La passion dans le potager

Bruno Fournier est le président de l’Association Internationale de Tomatophiles dont le siège est au Beausset. Mais la tomatophilie kézako ? Nous avons rencontré ce passionné pour qu’il éclaire notre chandelle…

Bruno Fournier, parlez-nous du sens de votre association.
Nous sommes des amateurs et professionnels passionnés par les tomates et les légumes anciens. A travers notre association nous partageons et faisons connaître notre engouement pour leur culture. Nous l’avons créée en 2013 et comptons aujourd’hui 58 membres adhérents dont 30 membres hybrideurs libres et 25 correspondants présents dans 25 pays du monde entier.
Nous faisons ainsi la promotion de la culture de la tomate et développons également de nouvelles techniques de culture de ce fruit ou bien remettons au goût du jour celles de nos anciens. Sur cette parcelle par exemple, pour n’utiliser aucun produit chimique, c’est la présence d’autres légumes, plantes ou fleurs qui fait fonction d’insecticide ou de nématicide. C’est pourquoi vous pouvez voir autour et entre les rangs de pieds de tomates : plus de 40 espèces de basilic, des poivrons, des piments, etc. Nous préservons aussi les semences anciennes et nouvelles grâce à une banque de graines que nous mutualisons et échangeons. Nous enregistrons chaque nouvelle variété créée et composons sa fiche descriptive. J’ai par exemple mis au point la Cadero (de La Cadière) et la San Ceri (de Saint-Cyr).

Association Internationale de Tomatophiles Le Beausset - Limpact

Comment devient-on tomatophile ?
Je suis horticulteur et paysagiste de formation. Les plantes sont donc un domaine que je connais bien. J’ai toujours aimé la culture de la tomate. Mais je m’intéresse également à relancer celle du câprier qui avait presque disparu dans notre région.
Aujourd’hui retraité, cette passion occupe une grande partie de ma vie. Je développe sur la parcelle où je vous reçois des méthodes anciennes, entièrement bio et demandant peu d’arrosage.
Lorsque j’ai commencé en 1994, j’avais une collection de 84 variétés de tomates. Aujourd’hui j’en ai plus de 1600 et avant la fin de l’année j’atteindrai les 2000. Je pars quelques jours en Italie pour une exposition et vais en profiter pour faire des échanges de variétés avec mes homologues italiens.

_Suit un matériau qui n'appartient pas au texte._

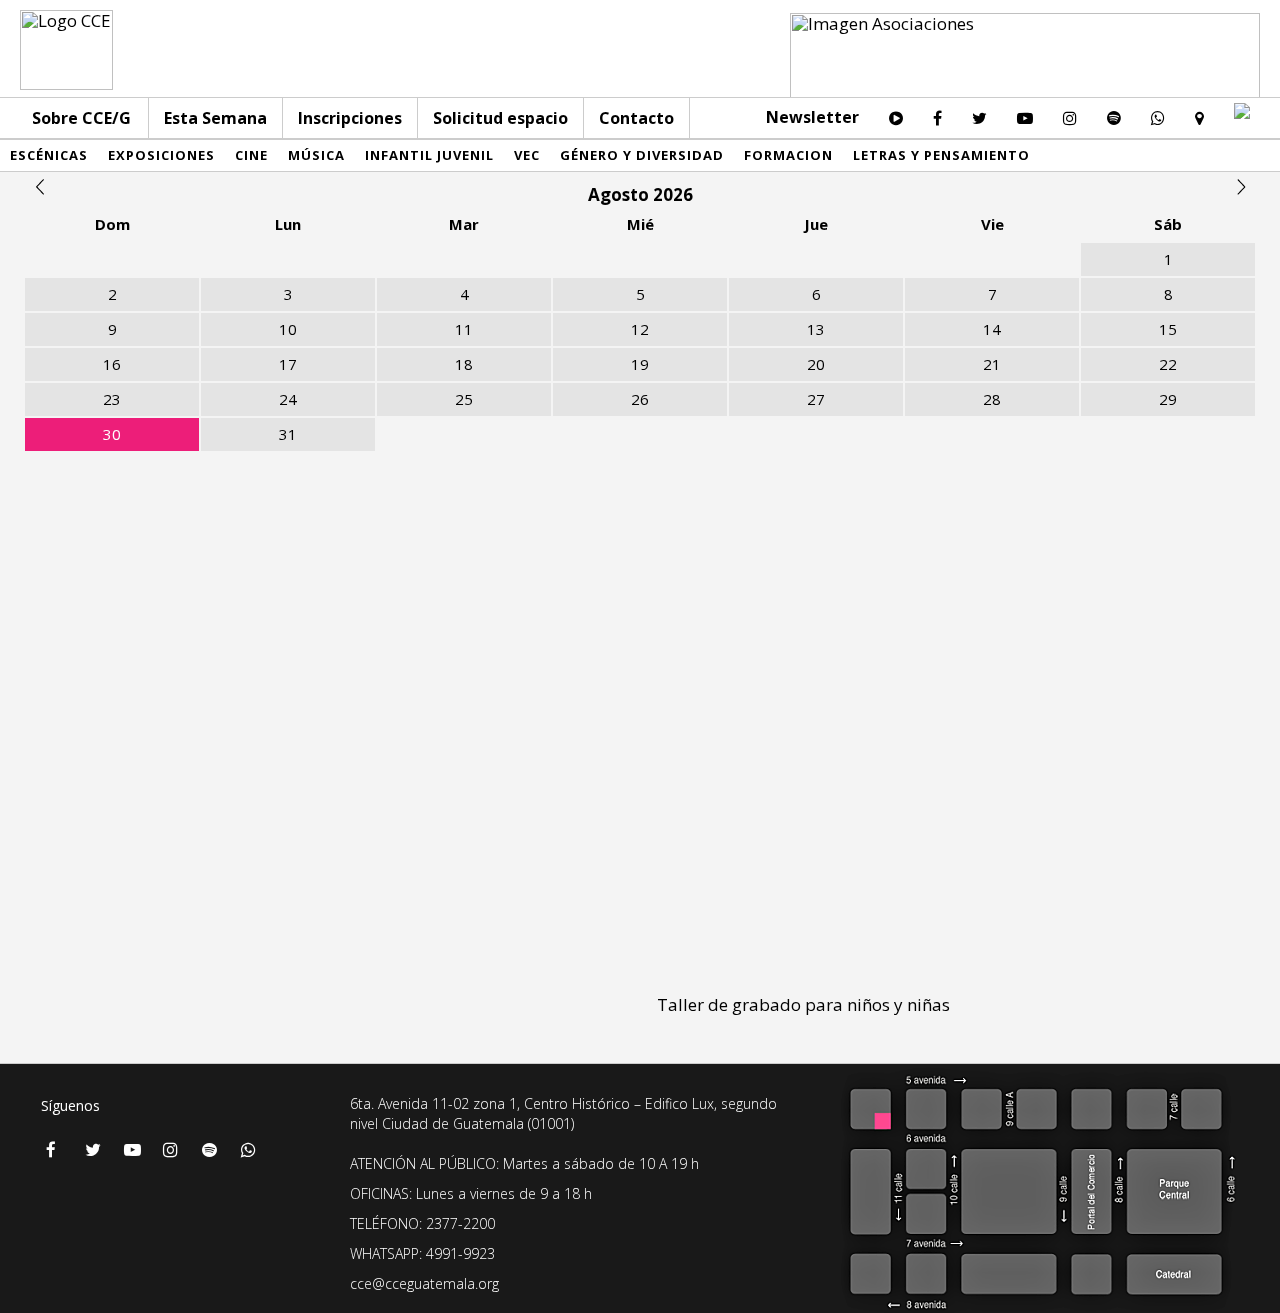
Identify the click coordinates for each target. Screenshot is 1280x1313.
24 (288, 399)
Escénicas (49, 155)
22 (1168, 364)
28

 L'association cultive des tomates entièrement bio et demandant peu d’arrosage - Limpact

Votre association a également vocation à protéger les consommateurs des contrefaçons qui se multiplient dans ce secteur.
Effectivement. Nous essayons de protéger cette culture des excès des grands semenciers qui inondent les supermarchés de tomates sans goût en contrefaisant des variétés anciennes et appréciées du public.
Cet hiver, les grosses coopératives françaises qui fournissent environ 90% des tomates des supermarchés ont modifié la dénomination de présentation des tomates, phénomène appelé aussi « segmentation de produits ». Comme ils ne pouvaient pas utiliser les noms des vraies variétés de tomates ils ont créé une classification « batarde » pour ne pas avoir d’amende pour contrefaçon, notamment pour les cœurs de bœuf. Ce qui est curieux c’est que cela ne correspond en rien aux normes européennes et que la DGCCRF accepte ce genre de pratiques de la part de ces grands groupes… Les petits maraîchers eux n’ont pas les mêmes faveurs et subissent des contrôles beaucoup plus drastiques.
Notre association est aussi une vigie concernant la vente de graines de tomates sur internet où les malversations sont monnaie courante. En effet, sur les sites de vente de particulier à particulier tout le monde s’est mis à vendre des graines de tomates. C’est un marché très lucratif : un kilo de tomates se vend entre 2 et 6€, dans une tomate, selon les variétés, il y a 10 à 200 graines. Pour une tomate de collection, chez les spécialistes les paquets de graines coûtent entre 2 et 3€ et dans les jardineries certaines variétés se vendent aux alentours de 6 ou 7 € le paquet de 15 à 30 graines. Sur internet, notamment sur ebay, vous trouvez ces mêmes paquets entre 1 et 3 €, en provenance d’Asie, illustrés de photos retouchées, mais sans aucune garantie de la variété contenue dans l’emballage. Nous avons demandé à la DGCCRF de légiférer sur le sujet. En Belgique, en raison de ce trafic, les producteurs ont vu leur chiffre d’affaires chuter de 30 à 40%. En France, le FISC a commencé à mettre son nez dans cette nouvelle forme de commerce, mais il faut faire davantage.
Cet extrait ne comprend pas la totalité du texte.